* [REQUIREMENT]: Please reproduce all of the records below word for word, keeping each line as it stands.
——————————
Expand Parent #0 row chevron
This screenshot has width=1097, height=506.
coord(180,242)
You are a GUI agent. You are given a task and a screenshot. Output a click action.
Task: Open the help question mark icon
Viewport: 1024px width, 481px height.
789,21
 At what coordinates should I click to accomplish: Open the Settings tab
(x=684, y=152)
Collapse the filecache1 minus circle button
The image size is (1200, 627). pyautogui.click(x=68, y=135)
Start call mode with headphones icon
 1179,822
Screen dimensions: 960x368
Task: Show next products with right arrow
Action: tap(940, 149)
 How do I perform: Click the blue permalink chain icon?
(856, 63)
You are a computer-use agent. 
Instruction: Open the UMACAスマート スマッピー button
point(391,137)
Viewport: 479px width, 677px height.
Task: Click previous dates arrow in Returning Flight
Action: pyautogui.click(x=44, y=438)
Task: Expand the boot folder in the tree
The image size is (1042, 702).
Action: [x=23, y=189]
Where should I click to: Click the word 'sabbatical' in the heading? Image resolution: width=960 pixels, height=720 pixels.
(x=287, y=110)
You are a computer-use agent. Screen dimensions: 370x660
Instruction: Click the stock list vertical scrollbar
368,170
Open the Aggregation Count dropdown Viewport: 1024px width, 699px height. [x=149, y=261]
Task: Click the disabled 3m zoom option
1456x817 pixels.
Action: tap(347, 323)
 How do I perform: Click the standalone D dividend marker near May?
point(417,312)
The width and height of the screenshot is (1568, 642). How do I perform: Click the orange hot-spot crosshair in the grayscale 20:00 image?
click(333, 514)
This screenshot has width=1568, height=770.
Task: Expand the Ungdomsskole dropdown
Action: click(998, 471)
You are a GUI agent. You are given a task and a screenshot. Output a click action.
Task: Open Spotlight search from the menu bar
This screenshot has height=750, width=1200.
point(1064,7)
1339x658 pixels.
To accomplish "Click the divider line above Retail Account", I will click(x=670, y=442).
——————————
* [EXPECTED ANSWER]:
Expand Parent #0 row chevron
This screenshot has width=1097, height=506.
coord(180,242)
You are a GUI agent. You are given a task and a screenshot. Output a click action.
Task: Open the help question mark icon
Viewport: 1024px width, 481px height.
789,21
 At what coordinates should I click to accomplish: Open the Settings tab
(x=684, y=152)
Collapse the filecache1 minus circle button
The image size is (1200, 627). pyautogui.click(x=68, y=135)
Start call mode with headphones icon
 1179,822
Screen dimensions: 960x368
Task: Show next products with right arrow
Action: tap(940, 149)
 How do I perform: Click the blue permalink chain icon?
(856, 63)
You are a computer-use agent. 
Instruction: Open the UMACAスマート スマッピー button
point(391,137)
Viewport: 479px width, 677px height.
Task: Click previous dates arrow in Returning Flight
Action: pyautogui.click(x=44, y=438)
Task: Expand the boot folder in the tree
The image size is (1042, 702).
Action: [x=23, y=189]
Where should I click to: Click the word 'sabbatical' in the heading? Image resolution: width=960 pixels, height=720 pixels.
(x=287, y=110)
You are a computer-use agent. Screen dimensions: 370x660
Instruction: Click the stock list vertical scrollbar
368,170
Open the Aggregation Count dropdown Viewport: 1024px width, 699px height. [x=149, y=261]
Task: Click the disabled 3m zoom option
1456x817 pixels.
Action: tap(347, 323)
 How do I perform: Click the standalone D dividend marker near May?
point(417,312)
The width and height of the screenshot is (1568, 642). How do I perform: Click the orange hot-spot crosshair in the grayscale 20:00 image?
click(333, 514)
This screenshot has width=1568, height=770.
Task: Expand the Ungdomsskole dropdown
Action: click(998, 471)
You are a GUI agent. You are given a task and a screenshot. Output a click action.
Task: Open Spotlight search from the menu bar
This screenshot has height=750, width=1200.
point(1064,7)
1339x658 pixels.
To accomplish "Click the divider line above Retail Account", I will click(x=670, y=442).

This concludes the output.